Levensvragen
Je gaat op bezoek bij een oud en wijs iemand.
Hem of haar mag je één vraag stellen. Welke vraag zou jij
stellen?
Omdat niemand gelijk is aan een ander zal deze
vraag van persoon tot persoon verschillen. Natuurlijk wil iedereen het
liefst gelukkig zijn. Toch is daarmee niet alles gezegd. Om te beginnen
zal wat de een als geluk beleeft anders zijn dan wat een ander hieronder
verstaat. Vervolgens ervaart iedereen zijn ongeluk anders. Bovendien heeft
ieder zijn eigen manier om hierop te reageren. Waar de één
zal moeten leren los te laten, zal een ander juist in actie moeten komen.
De een zou wat meer naar zijn gevoel moeten luisteren, waar het voor een
ander geen kwaad kan zijn verstand eens te gebruiken. Kortom: bij ieder
ligt het accent anders.
'Hoe'- en 'waarom'-vragen
In haar boek Geest
& drift (Servire 1993) noemt Hanneke
Korteweg-Frankhuizen de vraag naar deze eigen manier: je levensvraag.
Je gaat op bezoek bij een oud en wijs iemand. Je mag één
vraag stellen. Wat is je levensvraag? Wat wil je het liefste leren?
Voorbeelden hiervan: hoe kan ik helemaal aanwezig
zijn in wat ik doe? Hoe breng ik mijn eigenzinnigheid samen met mijn wil
om deel uit te maken van een groter geheel? Hoe kan ik gewetensvol leven,
zonder alles wat ik prettig vind te hoeven onderdrukken?
Dit zijn voorbeelden van echte, levende vragen.

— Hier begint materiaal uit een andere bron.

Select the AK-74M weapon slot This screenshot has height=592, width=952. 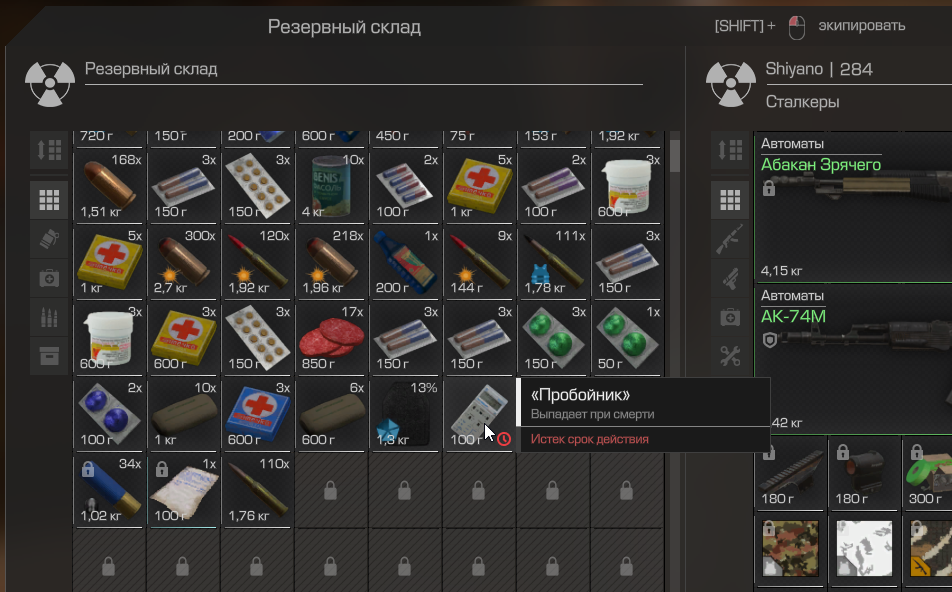[x=853, y=359]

Zo'n levensvraag is niet bedacht. Die kun je ook niet bedenken. Zij komt
uit je innerlijk voort. Als je op zoek gaat naar het thema dat steeds weer
opduikt in je leven, herken je daarin je levensvraag. Het kennen van je
levensvraag kan een impuls tot creativiteit zijn en je op ongelukkige momenten
helpen je koers te hervinden.
Nu onderscheidt Hanneke Korteweg tussen
vragen die met hoe en vragen die met waarom of wat beginnen. Zoals: waarom
overkomt mij dit? Wat is de zin van mijn bestaan?
Van buiten naar binnen
Hanneke Korteweg vindt de 'hoe'-vragen
creatiever dan de 'waarom'- of 'wat'-vragen. Bij de 'hoe'-vraag ben je
bereid jezelf in te zetten en doe je een appèl op mogelijkheden
die je in jezelf hebt. Bij de 'waarom'- of 'wat'-vragen is dat vaak minder
het geval. Bij deze vragen lijkt het alsof je een antwoord van buiten verwacht
alsof een ander dan jijzelf de reden van je bestaan weet. Het leven lijkt
bij deze vragen meer te worden ervaren als iets dat moet, van buitenaf,
dan een wens, van binnenuit. Toch kennen ook deze vragen een eigen dynamiek.
Als de 'waarom'-vraag werkelijk gemeend is, kan uit deze vraag vanzelf
een 'hoe'-vraag tevoorschijn komen. De stap van waarom naar hoe is de stap
van buiten naar binnen. Als je die vraag stelt kan er van alles gebeuren
en kan alles wat binnen jou aan mogelijkheden ligt aangesproken worden.
Heeft dit ook met geloof te maken? Ik vind van
wel. Een criterium of iets met God te maken heeft kan zijn of iets ruimte
geeft en iemand helpt te groeien en te leven zoals zij of hij is. In hoeverre
iets vertrouwen verbreidt tegenover angst. Het vinden van onze levensvraag
kan hieraan een bijdrage leveren. 'Waarom'-vragen ombuigen in 'hoe'-vragen
- ook al kost ons dat soms veel tijd en energie - is zo'n proces dat ons
helpen kan ons zelfvertrouwen te laten groeien.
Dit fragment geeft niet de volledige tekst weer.